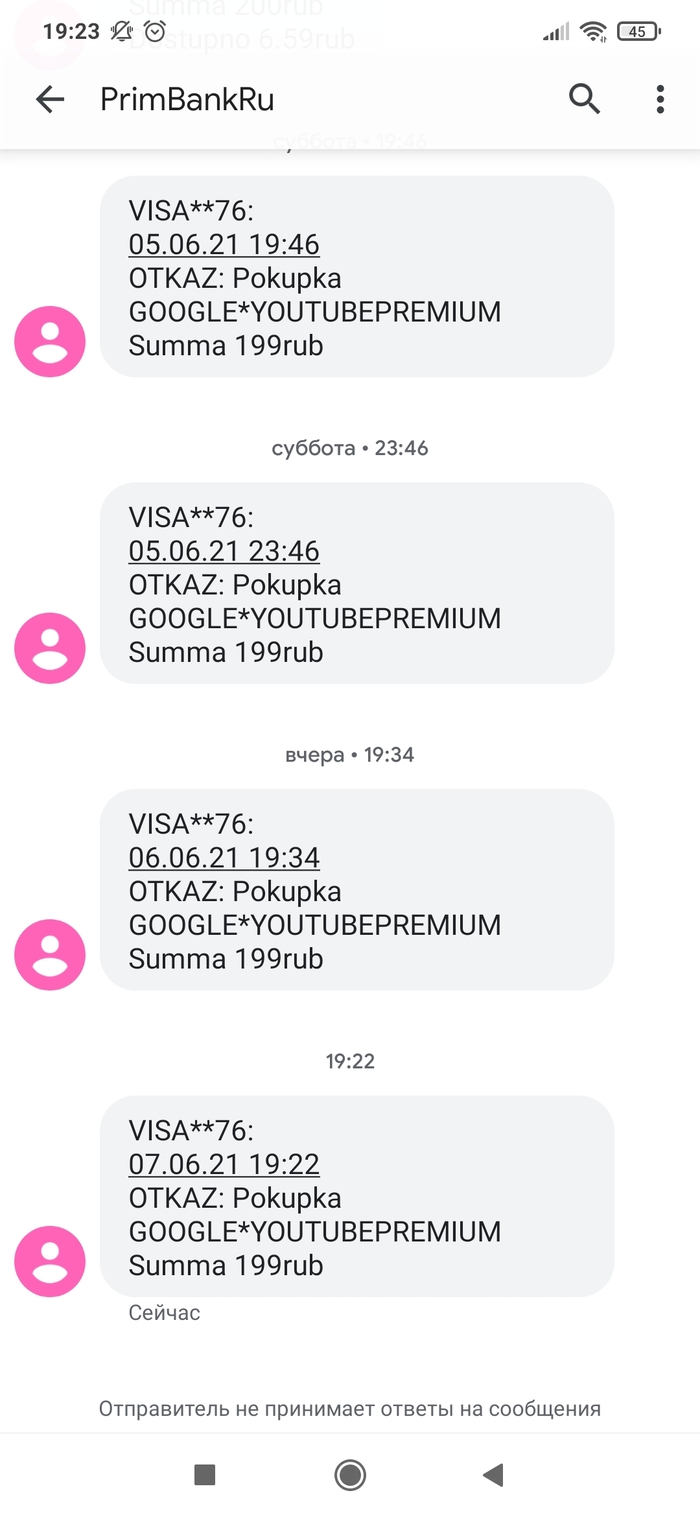This screenshot has width=700, height=1517.
Task: Tap the Back triangle navigation button
Action: coord(492,1475)
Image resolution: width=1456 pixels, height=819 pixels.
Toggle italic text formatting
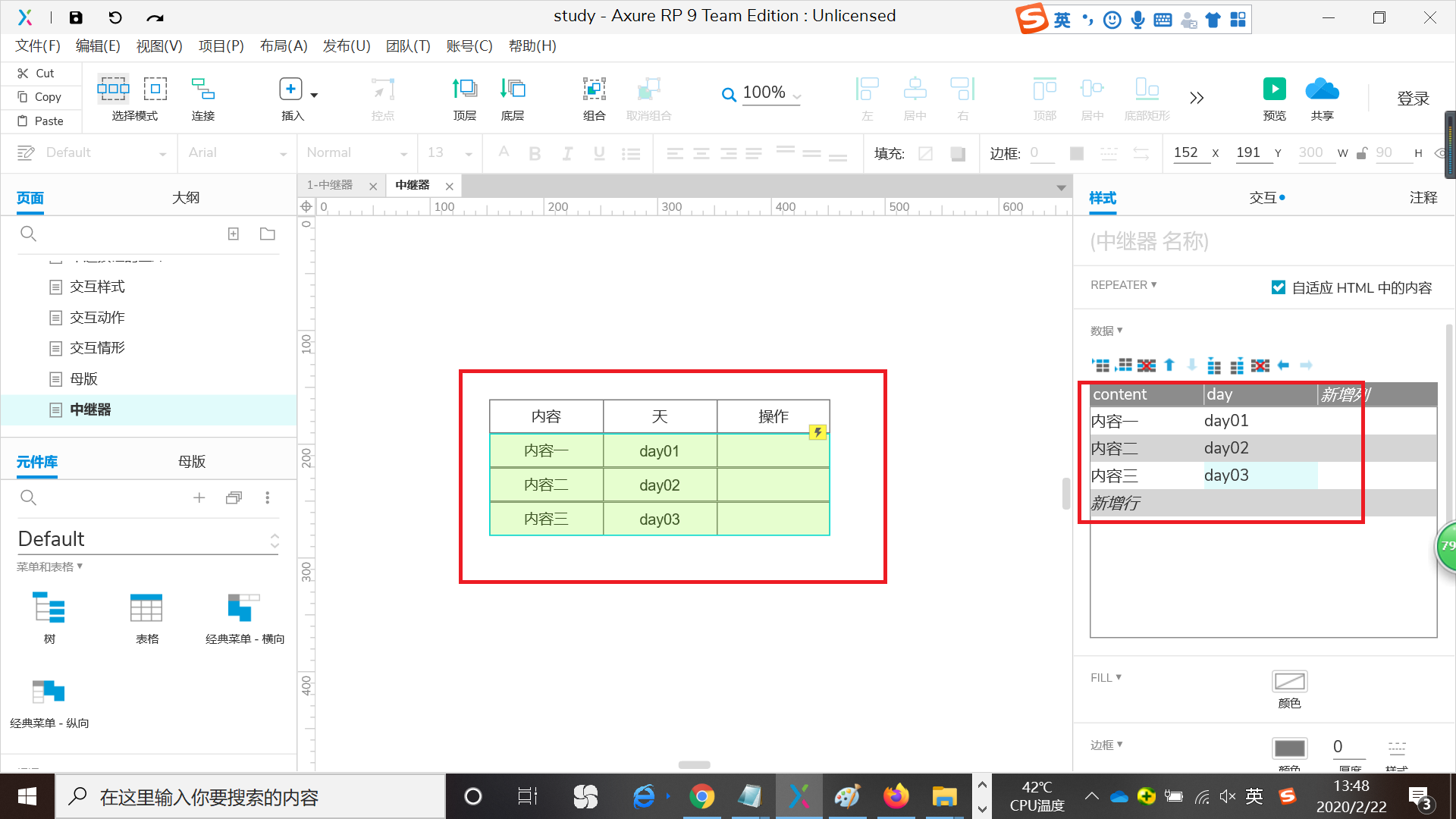click(567, 152)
···
Aim: Recast the rows above as a JSON list of strings, one per line, omitting blank lines and leaving out the pictures.

Task solution:
[
  "This screenshot has width=700, height=1517.",
  "Task: Tap the Back triangle navigation button",
  "Action: coord(492,1475)",
  "Image resolution: width=1456 pixels, height=819 pixels.",
  "Toggle italic text formatting",
  "click(567, 152)"
]